■ **Task details**
Write the next part of the forum thread on building a grow box, picking up right after its last line.

■ **Selected extract**
__________________________________________________
# Grow Box Plans



## bombbudpuffa (Jan 21, 2007)

Anyone have a link to a step by step gow box building article or post with items needed included? I want to build like a grow tent, frame with panda film covering it. Any help is appreciated!


----------



## Elephant Man (Jan 21, 2007)

http://www.geocities.com/rolanterroy/stealth/stealth_cab.htm


----------



## THE BROTHER'S GRUNT (Jan 21, 2007)

*How many plants do ya wanna grow? This way you can build the room to fit your plants. We just got done building our new flower room using 2 x 4's and Panda Film. Very easy to build. All ya need is some screws, staple gun, 2 x 4's, and Panda Film. Let me know what ya want and i'll see what we can do for ya as far as plans go.  *


----------



## bombbudpuffa (Jan 21, 2007)

I want to grow 4 big plants or 6 small plants. I'm keeping my strains indica or mostly because I don't want them tall...at all. I have a 250w(on the way), 100w and 70w HPS and a 175w(on the way) MH and as many cfls of both specs to last forever. I've got fans(pc and blower), mylar and damn near everything else. Also...how safe is having hydro in the same room as a soil grow?





> http://www.geocities.com/rolanterroy...tealth_cab.htm


Thnx EM...great link!


----------



## cyberquest (Jan 21, 2007)

ok guys is it me or did someone just post pics of that same grow cabinet claiming it as theirs? or maybe they built it IDENTICAL. 

where it says "Step 1: Setting up the initial air-inlets", say 3/4 of the way down there is a pic of a narrow veg room with four flouros and some iron pipe for air inlet. i swear i just saw it like two days ago and cant find it now.


----------



## Elephant Man (Jan 21, 2007)

Just so everyone knows, after so many hits a day that link goes down till next day...if you are having trouble seeing it, try early in the morning.


----------



## THE BROTHER'S GRUNT (Jan 24, 2007)

*Sup BBP. Let's see what we can put together for ya. This will be a multi team effort. As of now i left the inside of the box blank and will fill it in as we go along. Here is a pic of the box which is 8 feet high 2 feet wide and 6 feet long. The top box is 3 feet high 2 feet wide and 6 feet long and will be for vegging and the bottom will be 5 feet high 2 feet wide and 6 feet long and will be for flower. Let me know if this is what you were thinking of my man.  *


----------



## bombbudpuffa (Jan 24, 2007)
__________________________________________________
■ **Collected data**
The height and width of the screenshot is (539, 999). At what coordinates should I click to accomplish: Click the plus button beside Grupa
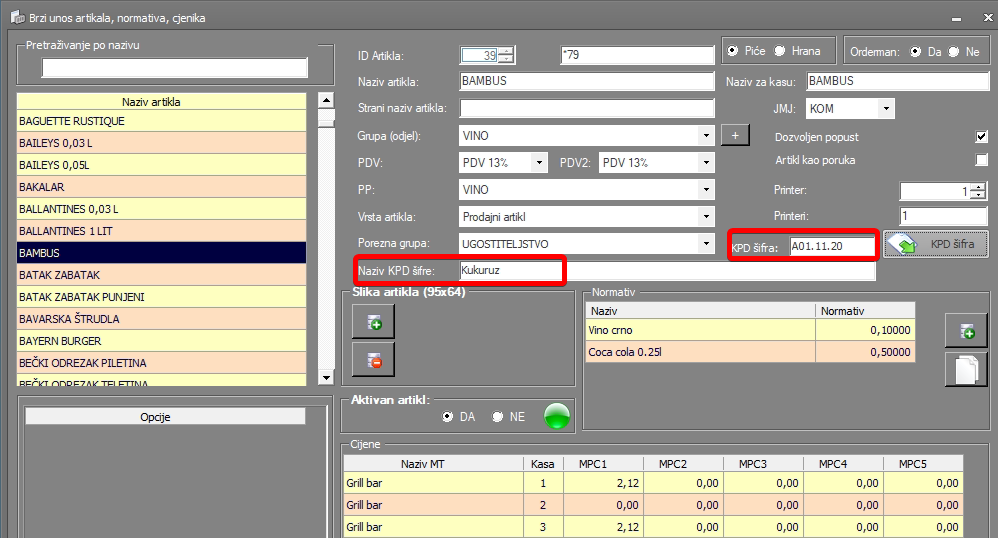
__________________________________________________
■ **In response**
That'll work! More please. Remember...i'll need the supplies listed...i'm no carpenter but I do have ingenuity. Here's what i'm trying to do. I need to split the closet in half so no light leaks to the other side(veg and flower). I want the flower space a lil bigger(you figured that out). I was thinking of putting a box in it but just converting the whole closet should be more efficient...right? Instead of using wood to seperate and create the rooms I thought of building a wood frame and covering with Panda film. I already have Panda film but i'd have to buy wood. I also would need the frame to hold lights and my draft blower. I'd need to cut holes in the closet for exhaust and intake but need to do it so it's not too noticeable. I also need to have a good ventilation setup but don't know how i'd go by venting both rooms without 2 diff vent systems(draft blowr, osc. fan, etc.). I need a GOOD way to control heat because it's winter and i'm having heat issues now. Thanks!


----------



## THE BROTHER'S GRUNT (Jan 24, 2007)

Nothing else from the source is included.